- _What you should do_: Output the span of lines from the one that contains "At what coordinates" through the end of the records, inclusive, exactly as written and free of pictures.

- _Data for review_:
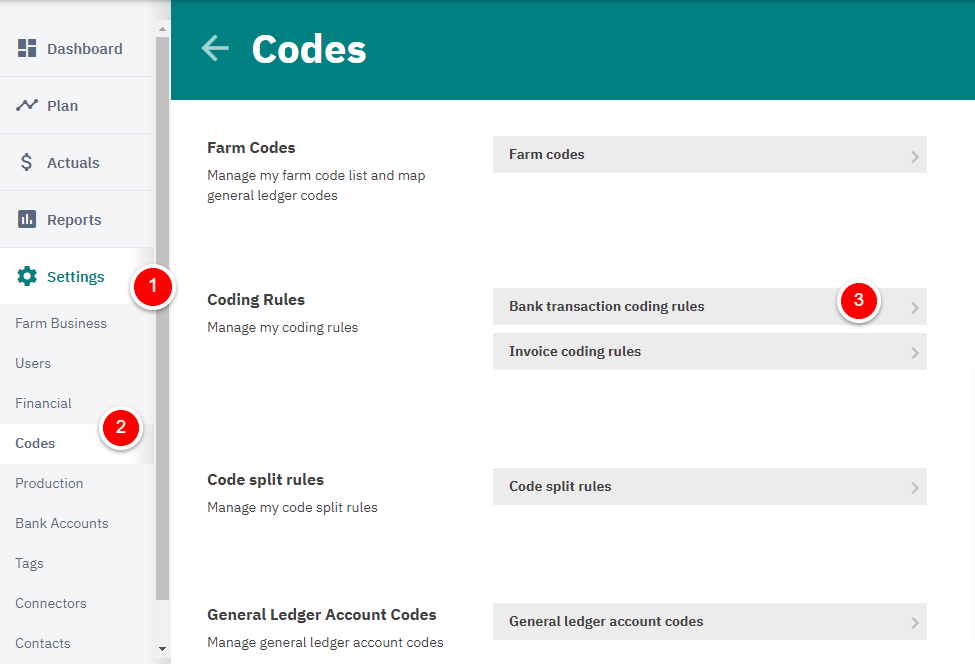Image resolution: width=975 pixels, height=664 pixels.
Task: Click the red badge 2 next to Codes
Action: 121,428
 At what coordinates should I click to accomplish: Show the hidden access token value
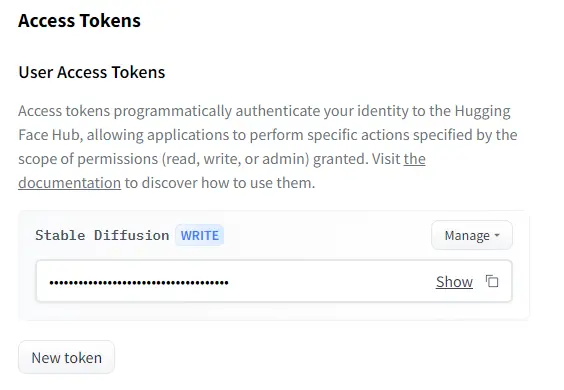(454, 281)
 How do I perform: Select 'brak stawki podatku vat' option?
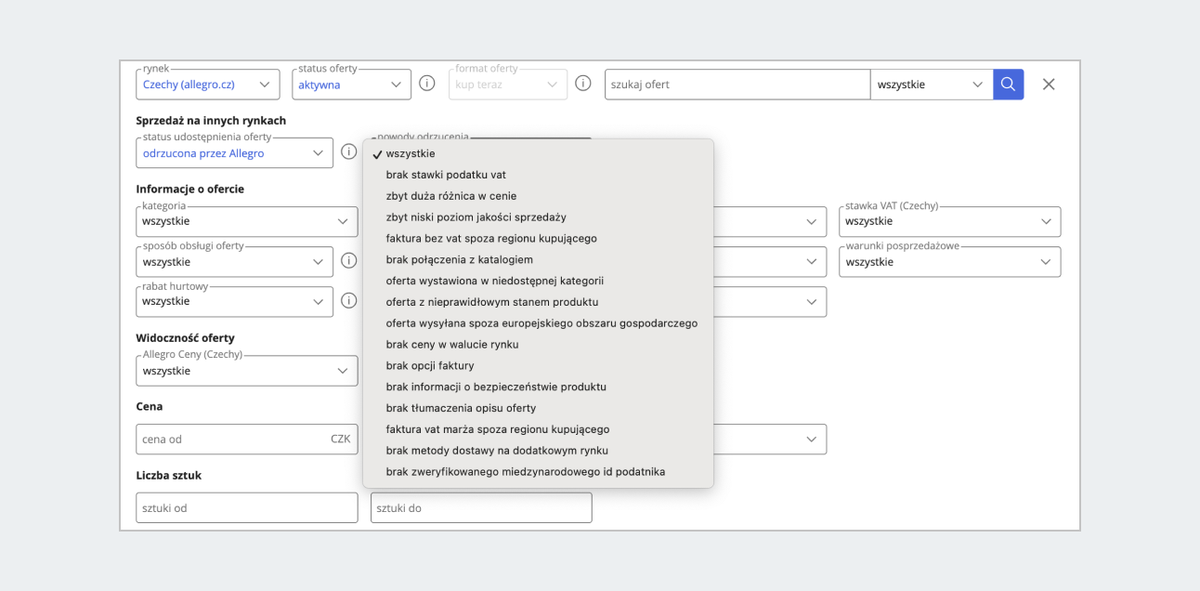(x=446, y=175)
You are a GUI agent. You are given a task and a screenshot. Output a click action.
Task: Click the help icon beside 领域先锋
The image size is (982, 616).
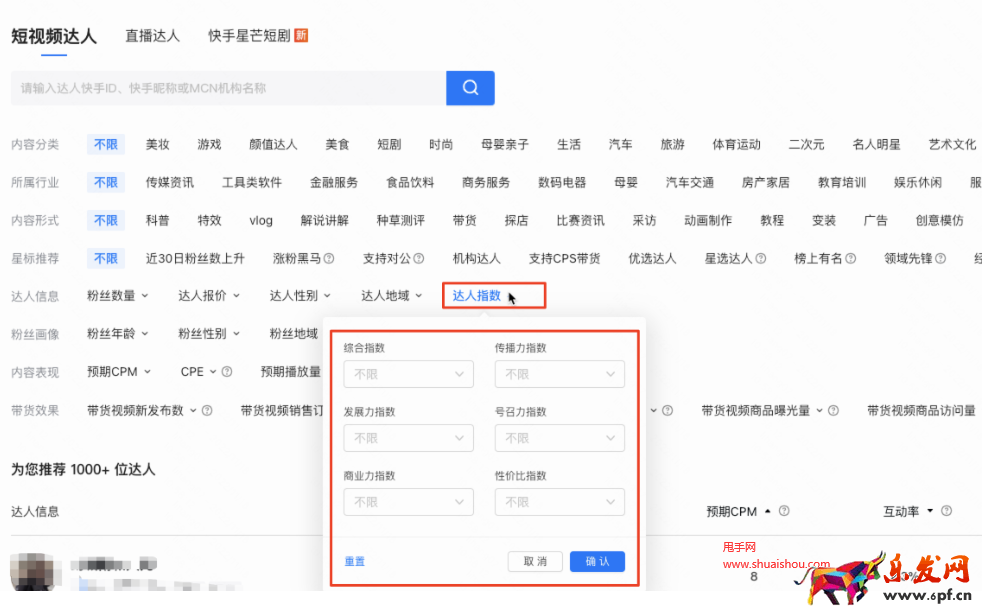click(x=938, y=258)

- _Exercise response_:
 At what coordinates should I click to accomplish: Show the hidden access token value
(454, 281)
 How do I perform: Select 'brak stawki podatku vat' option?
(x=446, y=175)
You are a GUI agent. You are given a task and a screenshot. Output a click action.
Task: Click the help icon beside 领域先锋
The image size is (982, 616).
click(x=938, y=258)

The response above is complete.